ÇANAKKALE E Tipi Cezaevi'nde 19- 22 Aralık 2000 tarihinde yapılan `hayata dönüş operasyonu' sonrasında Ağır Ceza Mahkemesi'nde 154 hükümlü ve 563 güvenlik görevlisi hakkında açılan dava 7 yıl sonra tamamlandı. Bir askerin şehit olduğu, 3 hükümlünün yaşamını yitirdiği, 1 hükümlünün de kendisini yaktığı olayla ilgili olarak yargılanan güvenlik görevlileri ile hükümlüler hakkında beraat kararı verildi.

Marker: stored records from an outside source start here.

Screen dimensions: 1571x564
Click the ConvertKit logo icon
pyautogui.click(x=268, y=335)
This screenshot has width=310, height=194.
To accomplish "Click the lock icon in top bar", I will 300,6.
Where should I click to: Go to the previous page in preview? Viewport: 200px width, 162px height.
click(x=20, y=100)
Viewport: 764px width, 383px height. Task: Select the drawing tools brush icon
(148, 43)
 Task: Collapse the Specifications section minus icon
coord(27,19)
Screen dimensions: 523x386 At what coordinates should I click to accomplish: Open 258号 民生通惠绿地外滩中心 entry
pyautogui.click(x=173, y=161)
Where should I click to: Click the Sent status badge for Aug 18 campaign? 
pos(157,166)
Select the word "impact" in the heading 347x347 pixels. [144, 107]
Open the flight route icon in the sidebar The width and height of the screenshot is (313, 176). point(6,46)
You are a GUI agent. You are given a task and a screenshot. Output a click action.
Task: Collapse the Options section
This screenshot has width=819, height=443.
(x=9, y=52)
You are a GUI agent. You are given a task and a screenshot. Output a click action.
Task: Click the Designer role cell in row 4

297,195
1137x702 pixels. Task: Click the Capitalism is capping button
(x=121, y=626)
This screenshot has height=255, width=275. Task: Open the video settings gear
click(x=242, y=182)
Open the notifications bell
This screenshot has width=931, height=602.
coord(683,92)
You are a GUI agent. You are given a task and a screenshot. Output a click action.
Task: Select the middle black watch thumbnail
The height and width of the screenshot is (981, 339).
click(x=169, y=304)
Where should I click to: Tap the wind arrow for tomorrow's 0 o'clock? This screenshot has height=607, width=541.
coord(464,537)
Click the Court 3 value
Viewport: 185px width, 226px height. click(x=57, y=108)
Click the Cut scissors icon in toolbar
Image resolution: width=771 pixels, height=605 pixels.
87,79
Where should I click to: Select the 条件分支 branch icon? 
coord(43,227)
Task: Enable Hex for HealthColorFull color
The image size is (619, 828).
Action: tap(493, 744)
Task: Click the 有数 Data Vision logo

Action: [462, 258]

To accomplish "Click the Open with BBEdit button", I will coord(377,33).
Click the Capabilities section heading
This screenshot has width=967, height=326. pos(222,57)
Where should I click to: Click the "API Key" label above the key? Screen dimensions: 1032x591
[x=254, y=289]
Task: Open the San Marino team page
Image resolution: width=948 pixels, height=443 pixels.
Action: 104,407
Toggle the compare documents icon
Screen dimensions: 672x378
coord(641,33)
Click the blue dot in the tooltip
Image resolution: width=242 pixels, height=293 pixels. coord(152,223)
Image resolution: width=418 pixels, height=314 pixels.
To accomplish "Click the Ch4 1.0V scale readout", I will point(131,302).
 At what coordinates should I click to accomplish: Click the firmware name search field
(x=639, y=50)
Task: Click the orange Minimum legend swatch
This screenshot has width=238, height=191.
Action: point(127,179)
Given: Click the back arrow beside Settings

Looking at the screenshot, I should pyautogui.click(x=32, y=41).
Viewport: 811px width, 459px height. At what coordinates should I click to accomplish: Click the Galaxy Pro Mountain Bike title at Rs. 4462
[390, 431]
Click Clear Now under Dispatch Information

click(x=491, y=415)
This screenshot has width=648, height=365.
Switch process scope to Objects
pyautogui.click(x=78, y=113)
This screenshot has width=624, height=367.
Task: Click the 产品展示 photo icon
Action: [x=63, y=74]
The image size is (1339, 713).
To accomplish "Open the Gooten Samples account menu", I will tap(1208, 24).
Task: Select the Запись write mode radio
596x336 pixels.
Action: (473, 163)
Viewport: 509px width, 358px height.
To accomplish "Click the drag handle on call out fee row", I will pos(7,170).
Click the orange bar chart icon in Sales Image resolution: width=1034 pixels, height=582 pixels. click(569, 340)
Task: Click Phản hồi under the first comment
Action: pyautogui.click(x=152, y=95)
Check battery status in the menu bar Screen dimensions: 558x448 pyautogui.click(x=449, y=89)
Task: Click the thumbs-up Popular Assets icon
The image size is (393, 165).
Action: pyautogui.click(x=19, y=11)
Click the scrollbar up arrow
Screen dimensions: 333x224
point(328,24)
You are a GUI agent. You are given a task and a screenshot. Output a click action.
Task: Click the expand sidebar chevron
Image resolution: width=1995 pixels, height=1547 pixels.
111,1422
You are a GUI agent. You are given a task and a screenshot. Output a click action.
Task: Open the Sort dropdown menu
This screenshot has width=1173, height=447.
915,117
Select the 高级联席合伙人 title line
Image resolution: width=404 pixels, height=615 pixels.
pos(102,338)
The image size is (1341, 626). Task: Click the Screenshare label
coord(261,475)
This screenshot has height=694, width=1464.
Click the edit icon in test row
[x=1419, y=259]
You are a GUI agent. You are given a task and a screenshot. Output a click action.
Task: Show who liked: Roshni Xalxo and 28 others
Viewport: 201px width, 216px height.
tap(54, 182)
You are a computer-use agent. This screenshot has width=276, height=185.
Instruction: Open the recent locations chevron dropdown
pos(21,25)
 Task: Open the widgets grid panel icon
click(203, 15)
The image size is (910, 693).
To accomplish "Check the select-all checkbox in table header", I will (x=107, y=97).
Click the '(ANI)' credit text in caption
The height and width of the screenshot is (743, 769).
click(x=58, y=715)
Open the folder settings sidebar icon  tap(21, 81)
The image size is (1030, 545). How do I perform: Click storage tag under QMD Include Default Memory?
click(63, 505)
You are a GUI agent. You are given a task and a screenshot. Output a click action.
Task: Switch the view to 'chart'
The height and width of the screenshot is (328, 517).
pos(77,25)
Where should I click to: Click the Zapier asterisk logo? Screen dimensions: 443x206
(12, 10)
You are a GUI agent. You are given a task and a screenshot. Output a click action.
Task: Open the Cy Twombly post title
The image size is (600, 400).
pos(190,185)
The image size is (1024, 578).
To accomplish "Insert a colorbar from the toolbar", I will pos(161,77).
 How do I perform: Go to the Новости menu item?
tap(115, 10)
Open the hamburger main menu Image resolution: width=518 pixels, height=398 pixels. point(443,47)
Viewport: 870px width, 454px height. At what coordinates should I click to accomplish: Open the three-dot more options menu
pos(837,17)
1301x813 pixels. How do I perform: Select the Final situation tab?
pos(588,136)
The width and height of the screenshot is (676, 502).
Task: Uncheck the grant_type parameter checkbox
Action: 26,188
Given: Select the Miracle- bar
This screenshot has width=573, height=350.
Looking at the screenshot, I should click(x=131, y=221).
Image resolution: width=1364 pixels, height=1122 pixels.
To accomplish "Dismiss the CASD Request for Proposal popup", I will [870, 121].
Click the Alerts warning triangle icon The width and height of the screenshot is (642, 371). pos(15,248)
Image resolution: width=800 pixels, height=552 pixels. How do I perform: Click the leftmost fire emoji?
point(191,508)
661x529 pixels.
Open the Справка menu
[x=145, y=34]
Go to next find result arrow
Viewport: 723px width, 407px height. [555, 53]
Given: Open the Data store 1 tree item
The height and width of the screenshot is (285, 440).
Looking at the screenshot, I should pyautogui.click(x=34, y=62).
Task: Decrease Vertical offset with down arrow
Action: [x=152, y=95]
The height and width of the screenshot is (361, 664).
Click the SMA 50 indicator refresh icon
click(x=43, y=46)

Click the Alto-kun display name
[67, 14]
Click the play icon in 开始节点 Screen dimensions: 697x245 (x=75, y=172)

Çanakkale Ağır Ceza Mahkemesi'nde bugün yapılan duruşmada hükümlüler Sultan Sarı, Fahri Sarı ve İlker Babacan'ı görevin ifası sırasında faili belli olmayacak şekilde öldürdükleri ve 83 hükümlüyü yaraladıkları iddiasıyla açılan kamu davasında 563 güvenlik görevlisi hakkında, sanıkların bu suçları işlediğine dair mahkumiyetlerine yeter, kesin ve inandırıcı deliller elde edilemediği gerekçesiyle ayrı ayrı beraatlerine karar verildi.

HÜKÜMLÜLERE 9 AYRI KARAR

Yargılanan 154 hükümlü hakkında ise 9 ayrı karar çıktı. Faili meçhul olacak şekilde Jandarma Eri Mustafa Mutlu'yu öldürdükleri, ayrıca yanarak ölen hükümlü Fidan Kalşen'i intihara azmettirdikleri iddia edilen hükümlüler hakkında sanıkların bu suçu işlediklerine dair mahkumiyetlerine yeter, kesin ve inandırıcı deliller elde edilemediğinden beraatlerine karar verildi. Ruhsatsız patlayıcı imal etmek ve bulundurmak suçlarından açılan kamu davasında da sanıklar aynı gerekçeyle beraat etti. Hükümlüler Fahri Sarı ve Sultan Sarı'yı faili belli olmayacak şekilde öldürdükleri iddia edilen hükümlüler de bu suçu işlediklerine dair kesin ve inandırıcı deliller elde edilemediğinden beraat etti. Sanık hükümlü İnan Eren'in hükümlü Fidan Kalşen'i yakarak öldürdüğü iddiasıyla açılan davada ise Eren'in suç işlediğine dair yeterli delil elde edilemediğinden beraatine karar verildi. Mahkeme, dava sürecinde hayatını kaybeden 11 sanık hakkında açılan dava, 6136 sayılı Ateşli Silahlar Kanununa Muhalefet ettikleri gerekçesiyle hükümlüler hakkında açılan 2 dava ve cezaevi idaresine karşı silahlı isyan gerçekleştirdikleri iddiasıyla hükümlülerle ilgili açılan dava zaman aşımı nedeniyle ortadan kalktı. Ayrıca, adresleri tespit edilememesi nedeniyle savunmaları alınamayan 61 sanığın ayrı bir dosya ile yargılanmasına karar verildi.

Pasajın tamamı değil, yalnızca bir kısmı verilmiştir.